You are viewing a plain text version of this content. The canonical link for it is here.
Posted to issues@flink.apache.org by "Pauli Gandhi (Jira)" <ji...@apache.org> on 2022/06/13 22:33:00 UTC

[jira] [Created] (FLINK-28030) Checkpoint always hangs when running some jobs

Pauli Gandhi created FLINK-28030:
------------------------------------

             Summary: Checkpoint always hangs when running some jobs
                 Key: FLINK-28030
                 URL: https://issues.apache.org/jira/browse/FLINK-28030
             Project: Flink
          Issue Type: Bug
          Components: Runtime / Checkpointing
    Affects Versions: 1.14.3
            Reporter: Pauli Gandhi


We have noticed that Flink jobs hangs and eventually times out after 2 hours every time at the first checkpoint after it completes 15/23 acknowledgments (65%).  There is no cpu activity but yet there are number of tasks reporting 100% back pressure.  It is peculiar to this job and slight modifications to this job.  We have created many Flink jobs in the past and never encountered the issue.  

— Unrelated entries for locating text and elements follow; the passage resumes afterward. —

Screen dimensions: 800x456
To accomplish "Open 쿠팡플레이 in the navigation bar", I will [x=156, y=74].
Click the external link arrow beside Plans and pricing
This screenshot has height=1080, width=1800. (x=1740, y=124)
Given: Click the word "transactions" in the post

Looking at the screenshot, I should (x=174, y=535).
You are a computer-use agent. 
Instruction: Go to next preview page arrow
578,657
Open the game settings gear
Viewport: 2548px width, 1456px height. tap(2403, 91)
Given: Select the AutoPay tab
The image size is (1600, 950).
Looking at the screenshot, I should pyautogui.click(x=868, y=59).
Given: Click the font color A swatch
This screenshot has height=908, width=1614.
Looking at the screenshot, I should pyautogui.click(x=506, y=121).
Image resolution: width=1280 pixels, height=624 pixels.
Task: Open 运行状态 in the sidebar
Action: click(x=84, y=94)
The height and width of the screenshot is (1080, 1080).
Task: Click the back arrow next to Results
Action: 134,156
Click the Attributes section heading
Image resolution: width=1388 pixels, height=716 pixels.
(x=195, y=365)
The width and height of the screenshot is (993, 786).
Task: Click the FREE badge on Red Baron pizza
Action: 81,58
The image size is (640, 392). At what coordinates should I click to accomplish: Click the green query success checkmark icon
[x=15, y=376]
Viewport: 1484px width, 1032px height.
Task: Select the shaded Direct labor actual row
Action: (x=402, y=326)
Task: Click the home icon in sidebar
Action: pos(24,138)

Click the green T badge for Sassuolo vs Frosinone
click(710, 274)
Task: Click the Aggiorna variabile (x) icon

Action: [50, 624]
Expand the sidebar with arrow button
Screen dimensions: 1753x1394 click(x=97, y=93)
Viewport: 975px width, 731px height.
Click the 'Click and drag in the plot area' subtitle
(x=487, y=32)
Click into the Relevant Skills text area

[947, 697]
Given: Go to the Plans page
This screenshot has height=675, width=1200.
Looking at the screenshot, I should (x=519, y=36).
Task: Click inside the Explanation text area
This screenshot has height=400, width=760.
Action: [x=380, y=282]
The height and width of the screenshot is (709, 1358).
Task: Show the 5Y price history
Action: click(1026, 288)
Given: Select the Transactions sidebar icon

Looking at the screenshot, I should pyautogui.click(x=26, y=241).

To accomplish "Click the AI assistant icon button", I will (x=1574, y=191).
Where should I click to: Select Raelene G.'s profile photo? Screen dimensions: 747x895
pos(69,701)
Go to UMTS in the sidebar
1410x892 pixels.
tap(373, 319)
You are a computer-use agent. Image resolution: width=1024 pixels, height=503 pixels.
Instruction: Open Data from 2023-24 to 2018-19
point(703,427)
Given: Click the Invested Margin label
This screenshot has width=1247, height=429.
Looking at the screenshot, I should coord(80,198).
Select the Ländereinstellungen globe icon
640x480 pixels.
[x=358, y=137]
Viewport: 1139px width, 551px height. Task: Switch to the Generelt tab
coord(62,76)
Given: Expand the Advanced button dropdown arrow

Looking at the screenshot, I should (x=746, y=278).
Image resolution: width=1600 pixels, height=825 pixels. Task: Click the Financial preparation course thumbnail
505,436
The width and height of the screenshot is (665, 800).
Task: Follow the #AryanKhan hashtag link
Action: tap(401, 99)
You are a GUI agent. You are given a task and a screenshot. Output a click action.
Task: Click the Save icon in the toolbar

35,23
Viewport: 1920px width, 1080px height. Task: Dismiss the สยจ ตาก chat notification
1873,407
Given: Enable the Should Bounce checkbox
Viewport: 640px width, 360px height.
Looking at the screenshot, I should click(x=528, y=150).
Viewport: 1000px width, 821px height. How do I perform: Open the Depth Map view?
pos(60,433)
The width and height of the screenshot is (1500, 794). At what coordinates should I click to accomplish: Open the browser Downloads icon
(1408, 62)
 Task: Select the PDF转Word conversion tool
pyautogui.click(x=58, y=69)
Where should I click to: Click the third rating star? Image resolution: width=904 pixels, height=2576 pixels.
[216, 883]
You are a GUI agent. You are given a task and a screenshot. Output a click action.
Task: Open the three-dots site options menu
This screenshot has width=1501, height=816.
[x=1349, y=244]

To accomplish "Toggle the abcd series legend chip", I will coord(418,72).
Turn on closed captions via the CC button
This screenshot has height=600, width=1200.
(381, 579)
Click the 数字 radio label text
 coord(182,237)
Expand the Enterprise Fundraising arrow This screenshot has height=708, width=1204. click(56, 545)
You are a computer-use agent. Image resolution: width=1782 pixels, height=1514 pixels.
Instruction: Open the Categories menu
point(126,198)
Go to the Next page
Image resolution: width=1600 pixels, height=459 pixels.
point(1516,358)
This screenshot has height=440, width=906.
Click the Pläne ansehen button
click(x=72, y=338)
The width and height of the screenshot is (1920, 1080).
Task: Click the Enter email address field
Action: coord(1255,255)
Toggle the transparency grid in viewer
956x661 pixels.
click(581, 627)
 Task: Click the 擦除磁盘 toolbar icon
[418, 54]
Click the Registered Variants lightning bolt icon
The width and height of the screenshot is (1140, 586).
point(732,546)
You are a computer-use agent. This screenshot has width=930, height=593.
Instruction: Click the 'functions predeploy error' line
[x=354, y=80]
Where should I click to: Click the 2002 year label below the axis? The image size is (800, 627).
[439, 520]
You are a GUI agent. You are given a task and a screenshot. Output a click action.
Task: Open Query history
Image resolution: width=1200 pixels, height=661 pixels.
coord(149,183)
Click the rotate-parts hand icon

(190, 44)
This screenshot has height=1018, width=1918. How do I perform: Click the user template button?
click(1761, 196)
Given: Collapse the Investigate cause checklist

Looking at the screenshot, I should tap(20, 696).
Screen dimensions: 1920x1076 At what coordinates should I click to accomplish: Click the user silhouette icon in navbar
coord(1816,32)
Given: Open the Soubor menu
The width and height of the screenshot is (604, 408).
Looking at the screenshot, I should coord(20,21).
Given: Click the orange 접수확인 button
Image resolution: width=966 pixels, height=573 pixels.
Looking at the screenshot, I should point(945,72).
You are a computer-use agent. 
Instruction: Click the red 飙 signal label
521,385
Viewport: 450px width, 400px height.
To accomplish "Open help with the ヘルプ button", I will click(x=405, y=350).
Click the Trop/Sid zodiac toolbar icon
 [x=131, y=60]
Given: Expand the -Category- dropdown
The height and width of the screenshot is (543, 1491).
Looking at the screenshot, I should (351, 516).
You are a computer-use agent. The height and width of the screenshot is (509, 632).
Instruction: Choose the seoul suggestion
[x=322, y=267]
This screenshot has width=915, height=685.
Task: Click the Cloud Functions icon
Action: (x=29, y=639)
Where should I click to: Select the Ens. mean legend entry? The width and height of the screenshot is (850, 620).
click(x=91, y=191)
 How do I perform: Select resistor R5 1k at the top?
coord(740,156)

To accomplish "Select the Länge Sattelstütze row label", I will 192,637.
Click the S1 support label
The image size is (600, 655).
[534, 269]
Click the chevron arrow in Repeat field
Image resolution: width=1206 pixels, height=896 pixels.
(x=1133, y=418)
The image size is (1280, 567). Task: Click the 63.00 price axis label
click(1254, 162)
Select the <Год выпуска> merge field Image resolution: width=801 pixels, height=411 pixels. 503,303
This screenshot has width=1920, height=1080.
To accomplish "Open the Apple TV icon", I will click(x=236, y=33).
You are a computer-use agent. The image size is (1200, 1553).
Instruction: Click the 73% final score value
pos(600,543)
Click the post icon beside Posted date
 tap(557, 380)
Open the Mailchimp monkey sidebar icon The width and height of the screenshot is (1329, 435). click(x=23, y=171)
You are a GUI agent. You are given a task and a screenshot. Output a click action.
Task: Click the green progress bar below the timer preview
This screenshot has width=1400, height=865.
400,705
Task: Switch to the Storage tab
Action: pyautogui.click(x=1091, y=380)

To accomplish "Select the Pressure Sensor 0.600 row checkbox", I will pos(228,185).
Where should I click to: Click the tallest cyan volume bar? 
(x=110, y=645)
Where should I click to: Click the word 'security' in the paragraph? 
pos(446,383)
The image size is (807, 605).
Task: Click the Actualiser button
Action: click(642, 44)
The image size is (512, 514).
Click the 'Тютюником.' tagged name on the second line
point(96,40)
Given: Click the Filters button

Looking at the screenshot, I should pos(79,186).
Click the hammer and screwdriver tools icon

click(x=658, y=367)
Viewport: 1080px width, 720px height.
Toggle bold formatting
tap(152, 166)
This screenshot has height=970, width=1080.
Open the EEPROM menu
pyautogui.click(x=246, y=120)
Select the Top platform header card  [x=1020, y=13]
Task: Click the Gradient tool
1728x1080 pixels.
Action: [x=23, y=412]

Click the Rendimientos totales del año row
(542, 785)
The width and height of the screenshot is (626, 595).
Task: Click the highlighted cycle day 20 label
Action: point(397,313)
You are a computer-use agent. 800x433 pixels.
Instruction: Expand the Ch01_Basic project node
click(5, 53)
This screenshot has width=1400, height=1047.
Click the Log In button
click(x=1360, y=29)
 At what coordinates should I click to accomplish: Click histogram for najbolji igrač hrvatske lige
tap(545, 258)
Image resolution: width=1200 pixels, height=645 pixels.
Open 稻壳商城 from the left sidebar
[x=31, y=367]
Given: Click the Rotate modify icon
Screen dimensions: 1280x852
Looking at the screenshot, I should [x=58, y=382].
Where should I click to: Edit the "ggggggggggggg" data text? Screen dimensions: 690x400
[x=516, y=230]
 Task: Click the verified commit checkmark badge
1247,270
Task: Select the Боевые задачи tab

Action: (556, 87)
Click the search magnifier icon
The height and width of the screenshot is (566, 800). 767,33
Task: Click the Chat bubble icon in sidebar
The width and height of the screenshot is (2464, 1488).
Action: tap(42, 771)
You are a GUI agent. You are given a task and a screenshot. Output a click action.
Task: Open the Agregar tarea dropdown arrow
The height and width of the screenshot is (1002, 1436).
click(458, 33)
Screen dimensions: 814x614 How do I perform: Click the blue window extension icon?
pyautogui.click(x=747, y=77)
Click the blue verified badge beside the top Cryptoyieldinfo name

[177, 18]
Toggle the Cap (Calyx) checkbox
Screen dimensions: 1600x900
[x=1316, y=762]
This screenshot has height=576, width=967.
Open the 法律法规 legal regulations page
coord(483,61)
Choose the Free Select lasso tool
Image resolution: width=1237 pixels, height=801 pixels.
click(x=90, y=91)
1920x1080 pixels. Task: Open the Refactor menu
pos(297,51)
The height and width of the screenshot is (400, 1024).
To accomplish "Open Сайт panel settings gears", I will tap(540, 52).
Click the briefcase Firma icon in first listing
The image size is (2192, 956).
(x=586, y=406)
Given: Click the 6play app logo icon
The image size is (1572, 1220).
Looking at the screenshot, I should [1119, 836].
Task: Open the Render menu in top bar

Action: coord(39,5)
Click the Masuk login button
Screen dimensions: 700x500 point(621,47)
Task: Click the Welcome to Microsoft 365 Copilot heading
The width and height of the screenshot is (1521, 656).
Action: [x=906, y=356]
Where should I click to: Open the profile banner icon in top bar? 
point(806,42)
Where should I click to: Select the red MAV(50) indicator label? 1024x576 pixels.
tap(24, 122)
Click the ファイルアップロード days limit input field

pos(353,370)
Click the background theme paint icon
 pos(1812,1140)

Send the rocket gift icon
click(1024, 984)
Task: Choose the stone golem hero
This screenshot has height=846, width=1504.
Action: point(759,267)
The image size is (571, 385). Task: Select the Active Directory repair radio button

Here are the things we tried to narrow down the problem
 * The job runs fine if checkpointing is disabled.
 * Increasing the number of task managers and parallelism to 2 seems to help the job complete.  However, it stalled again when we sent a larger data set.
 * Increased taskmanager memory from 4 GB to 16 GB and cpu from 1 to 4 but didn't help.
 * Sometimes restarting the job manager helps but at other times not.
 * Breaking up the job into smaller parts helps the job to finish.
 * Analyzed the the thread dump and it appears all threads are either in sleeping or wait state.

Here are the environment details
 * Flink version 1.14.3
 * Running Kubernetes
 * Using RocksDB state backend.
 * Checkpoint storage is S3 storage using the Presto library
 * Exactly Once Semantics with unaligned checkpoints enabled.
 * Checkpoint timeout 2 hours
 * Maximum concurrent checkpoints is 1
 * Taskmanager CPU: 4, Slots: 1, Process Size: 12 GB
 * Using Kafka for input and output

I have attached the task manager logs, thread dump, and screen shots of the job graph and stalled checkpoint.



--
This message was sent by Atlassian Jira
(v8.20.7#820007)